(What you need to do):
Leaving out the images, repeat all the lines below exactly.

Segment Start: Data to process

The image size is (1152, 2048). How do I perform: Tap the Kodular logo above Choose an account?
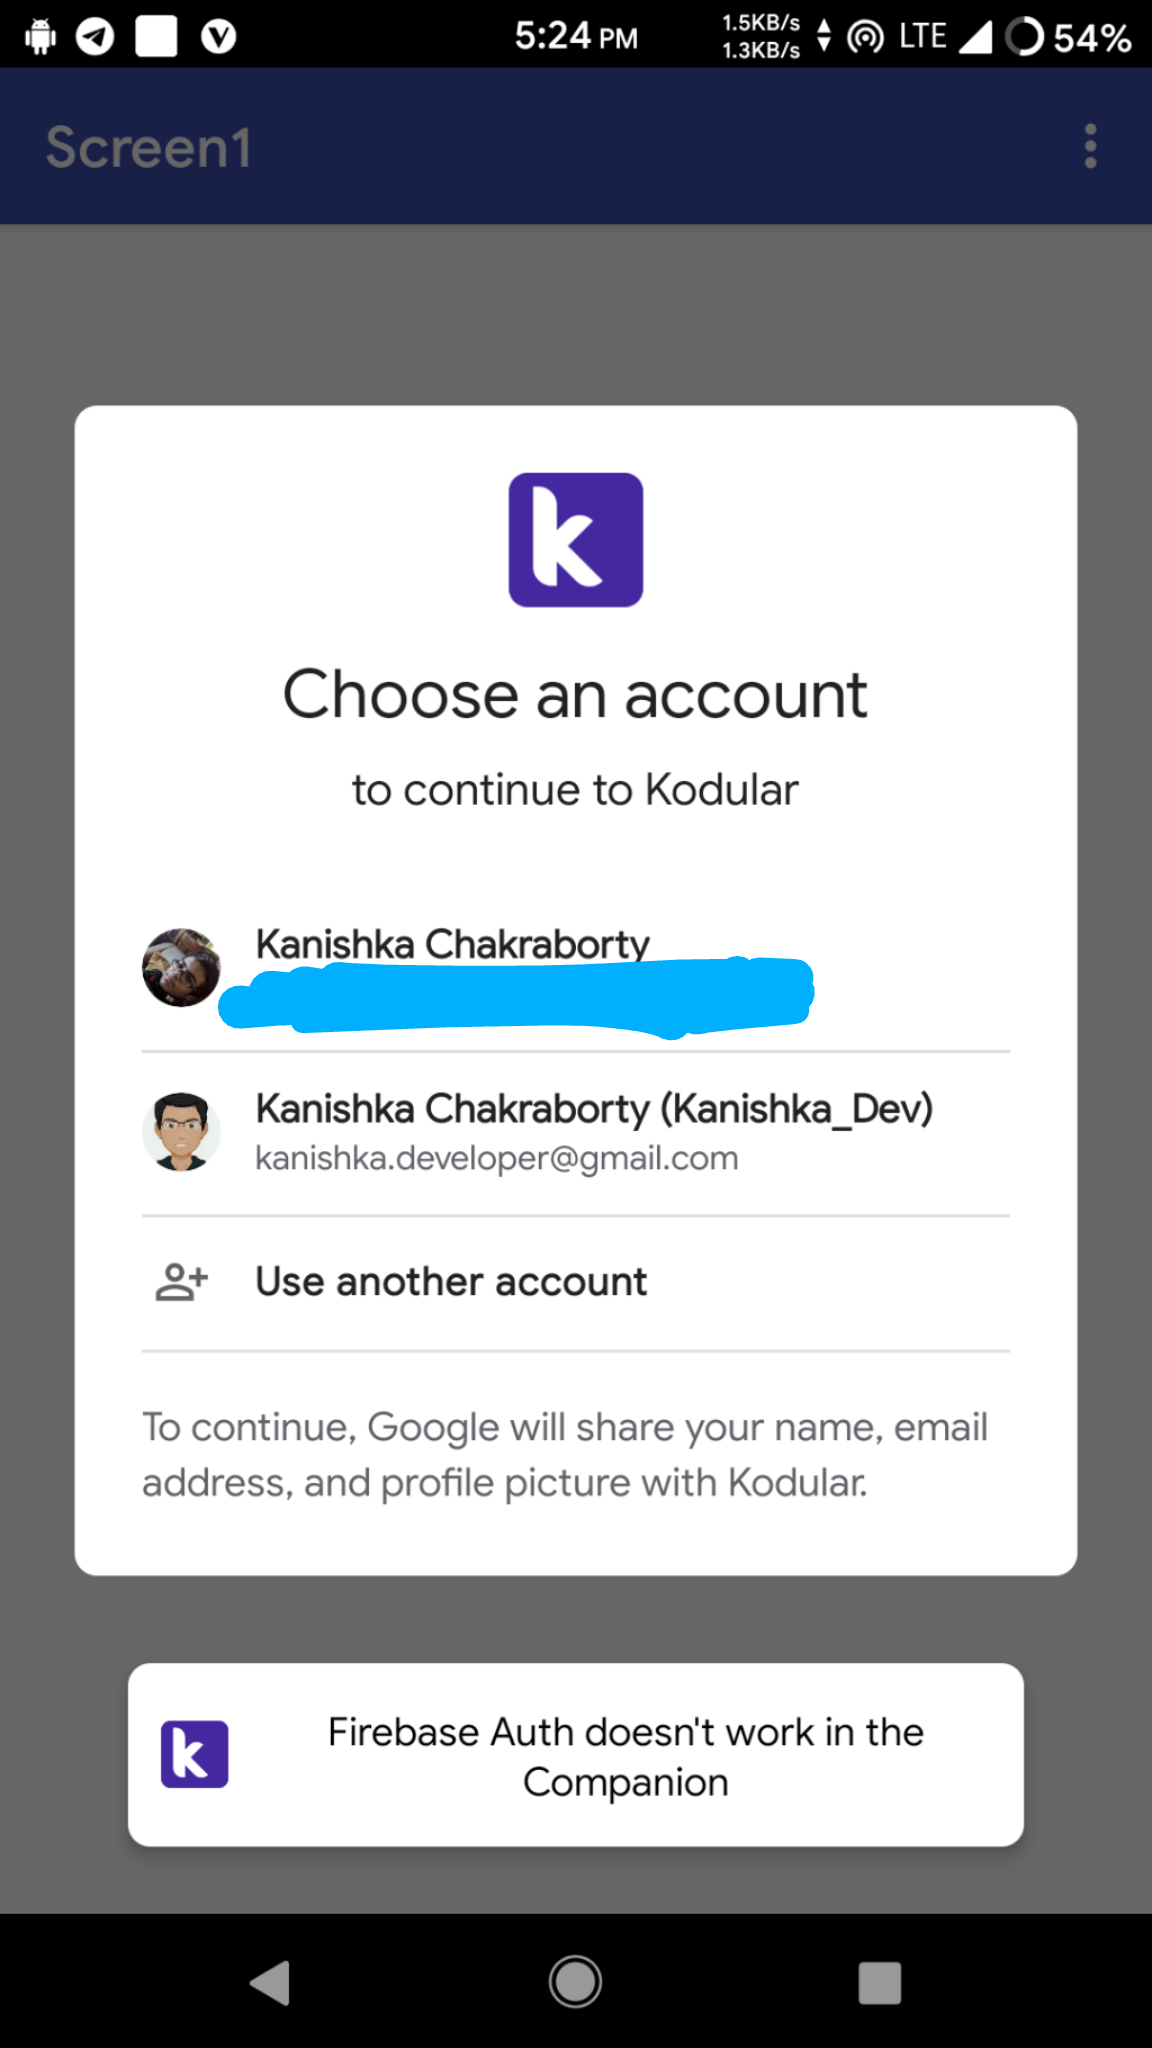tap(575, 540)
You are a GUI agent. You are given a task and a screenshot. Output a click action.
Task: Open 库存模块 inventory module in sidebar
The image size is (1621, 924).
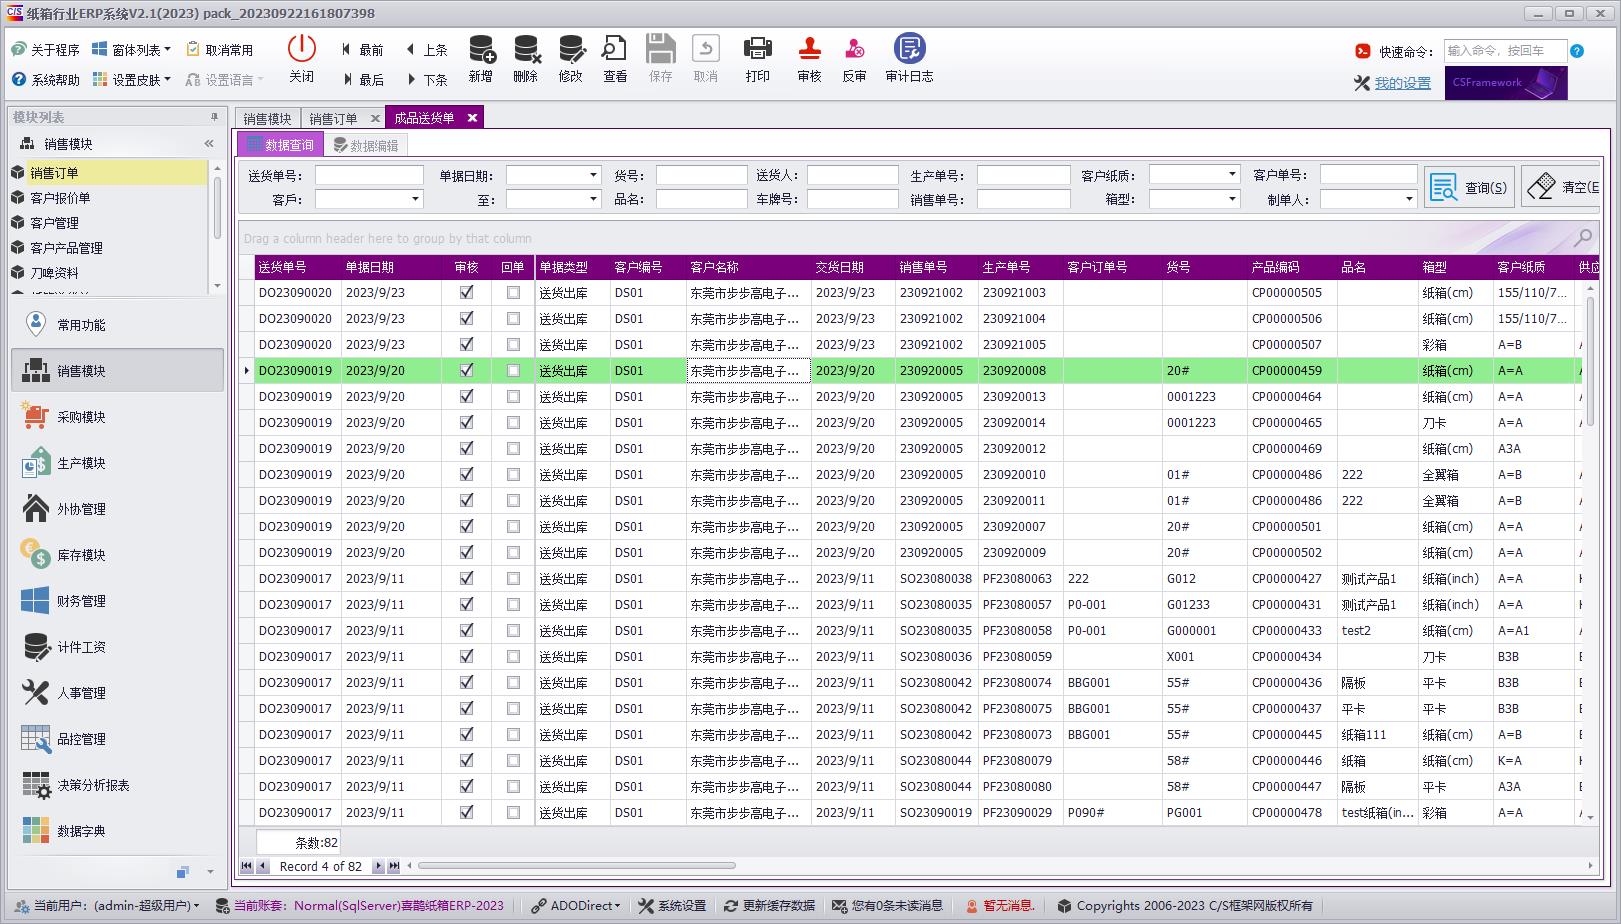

Segment End: Data to process

(Result of the exercise):
The image size is (1152, 2048). How do I perform: Tap the Kodular logo above Choose an account?
tap(575, 540)
You are a GUI agent. You are given a task and a screenshot. Output a click action.
Task: Open 库存模块 inventory module in sidebar
The image size is (1621, 924).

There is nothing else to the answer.